All three titles have Biblical implications. The first two suggest the text, "Whatsoever a man soweth, that shall he also reap" (Galatians 6:7). "Garnering" suggests the story of Ruth, who garnered corn in the fields of Boaz.
13. This is the phrase used often by Bounderby to signify what he believes to be the typical request of a Coketown factory worker. Such an opinion typifies Bounderby's awesome insensitivity to his worker's needs. He feels they are lazy, enjoy easy jobs, spend too much time at play, and live in healthful surroundings. Dickens goes to great pains in the novel to suggest how wrong Bounderby is, and how he is typical of what is wrong with a society that permits such stupidity and greed to prevail.

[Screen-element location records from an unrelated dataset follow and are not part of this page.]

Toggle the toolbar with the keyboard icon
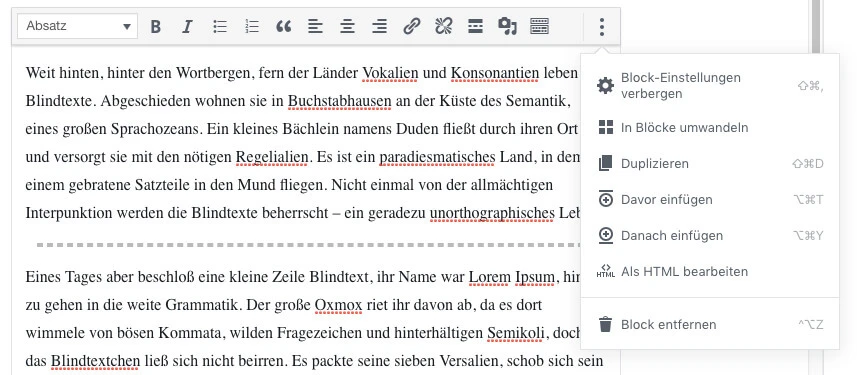Viewport: 857px width, 375px height. [x=539, y=26]
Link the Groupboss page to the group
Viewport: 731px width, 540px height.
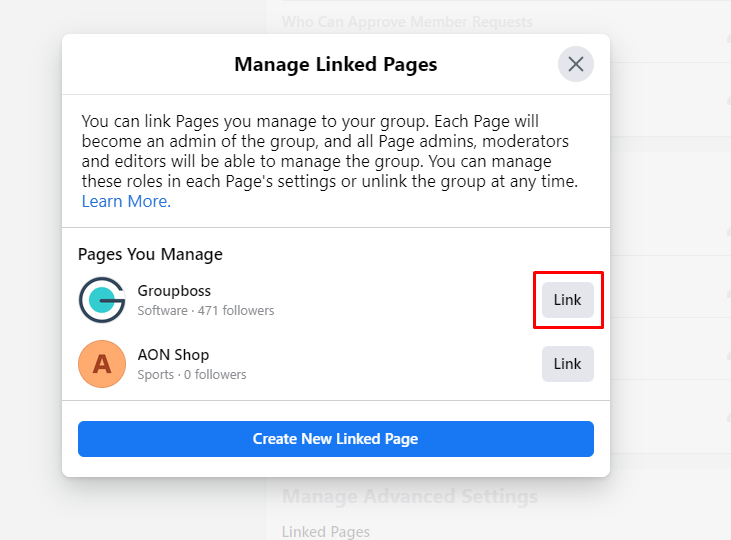(567, 300)
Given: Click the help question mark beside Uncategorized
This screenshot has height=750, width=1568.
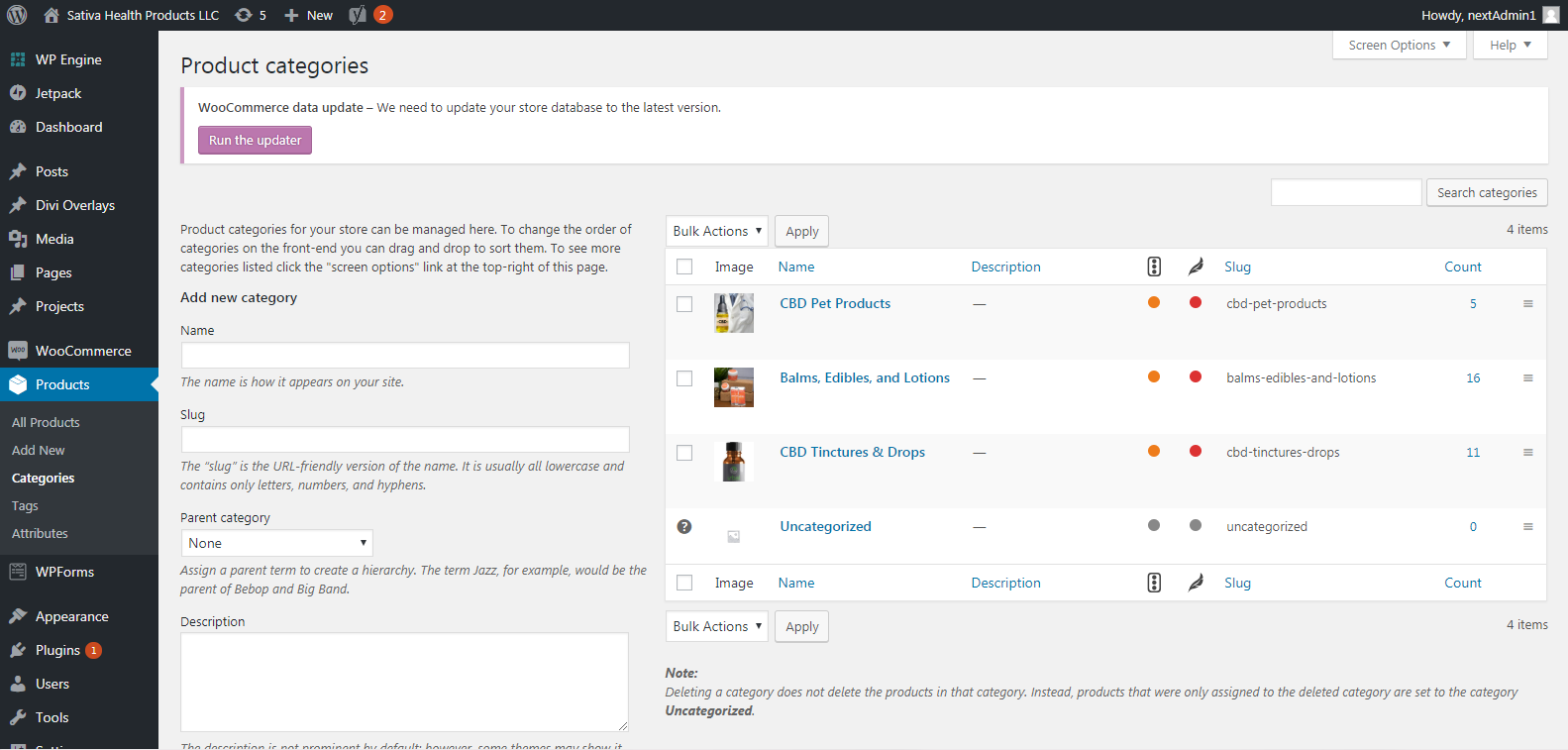Looking at the screenshot, I should pyautogui.click(x=684, y=527).
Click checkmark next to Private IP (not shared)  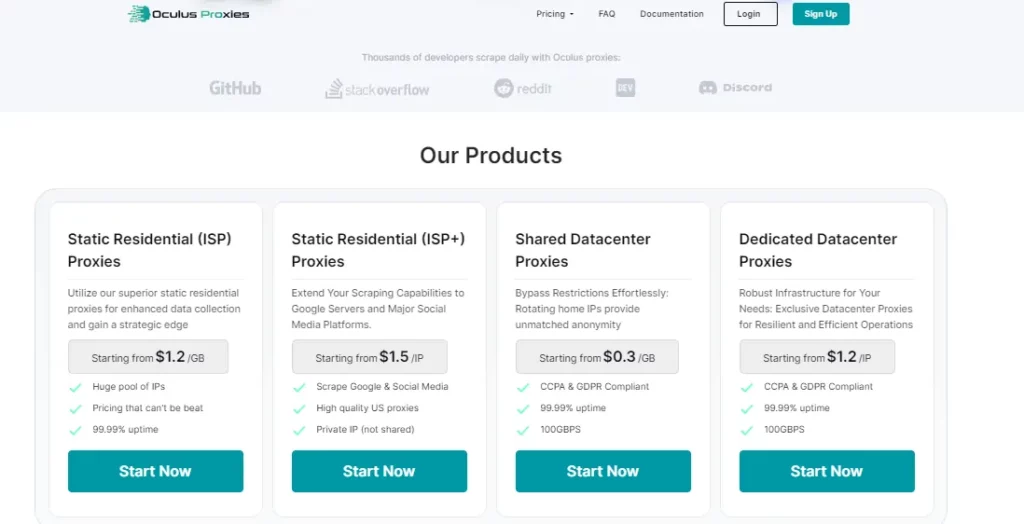[x=299, y=430]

14. When we first see Louisa, she is compared to "a fire with nothing to burn," suggesting her "starved imagination" that has only fed on the thin diet of facts her father has given her. Later, Louisa is seen gazing into the fire as her marriage to Bounderby seems more and more inevitable. The fading embers are compared to her own concept of her future as hopeless and short. Most importantly, she refers to fire when Gradgrind tells her of Bounderby's proposal. Louisa's response is to mention the chimneys of Coketown, which seem to spew only languid and monotonous smoke until suddenly- a burst of flame! Louisa refers to her own passion for life that lurks beneath her cool exterior, hoping that her father will understand that a marriage to Bounderby will never unleash those passions. But Gradgrind is too insensitive to his daughter's hidden meaning, and the "burst of flame" (heralded by lightning) comes after her marriage and through her friendship with Harthouse.

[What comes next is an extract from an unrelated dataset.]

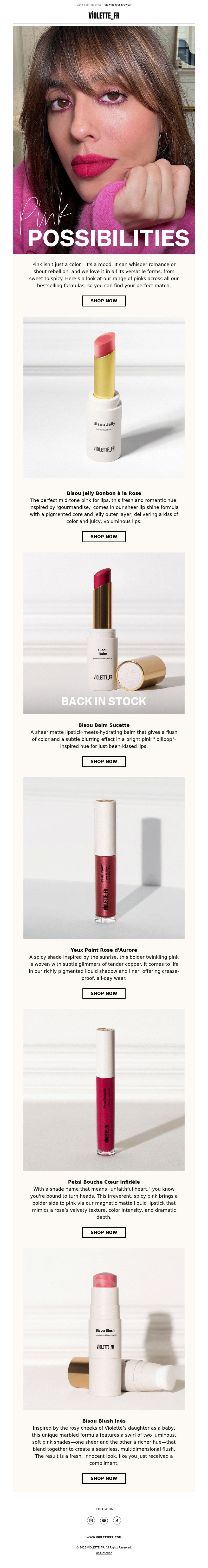The height and width of the screenshot is (1568, 208).
Task: Click Shop Now under Bisou Blush Inès
Action: [104, 1478]
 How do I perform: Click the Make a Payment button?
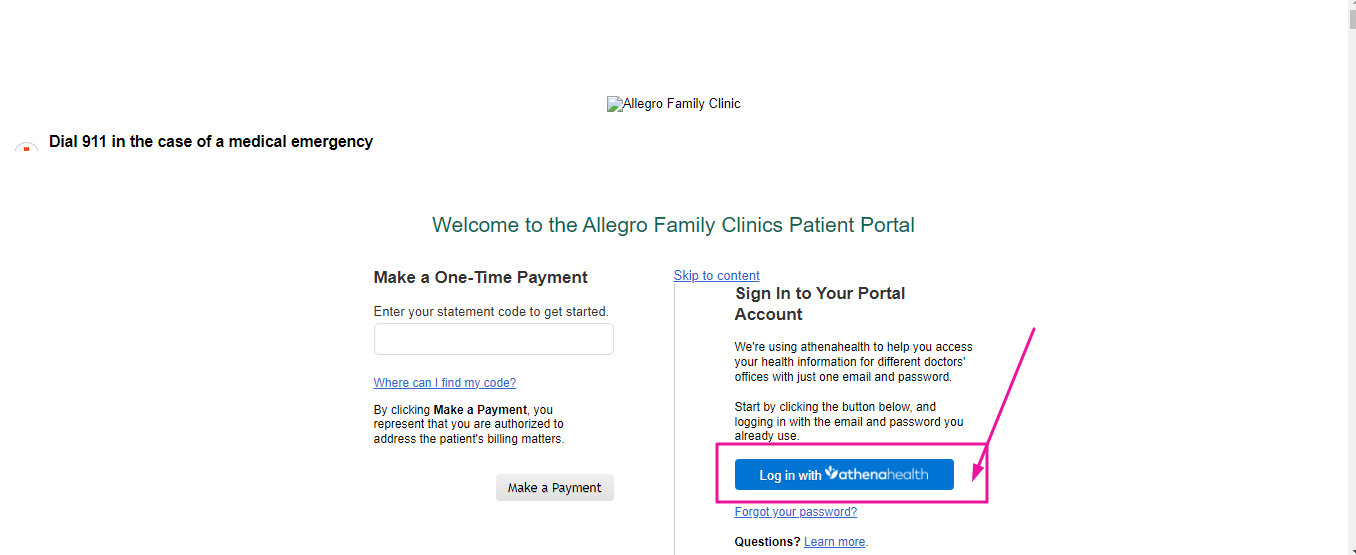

15. Mrs. Sparsit is Bounderby's housekeeper, and at the beginning of the novel, she seems content with her role as Bounderby's chief source of pride. Because of her aristocratic heritage, Bounderby loves to point to her as an example of how far he has come in the world. Mrs. Sparsit is only too happy to listen to his praise. When Bounderby marries Louisa, the relationship between him and Mrs. Sparsit becomes more ambiguous. She is clearly jealous of Louisa, but whether she wants to be Mrs. Bounderby or simply his housekeeper again is uncertain. She is obsessed with proving Louisa to be an adulteress, but at times it seems that she wants to prove to Bounderby that he's the "noodle" she calls him behind his back. Their "friendship" ends when she unwittingly reveals him as a fraud by bringing Mrs. Pegler out in the open. Mrs. Sparsit's contempt for him is evident when he fires her from his employ, but whether the contempt is borne of love or hatred is never fully explained.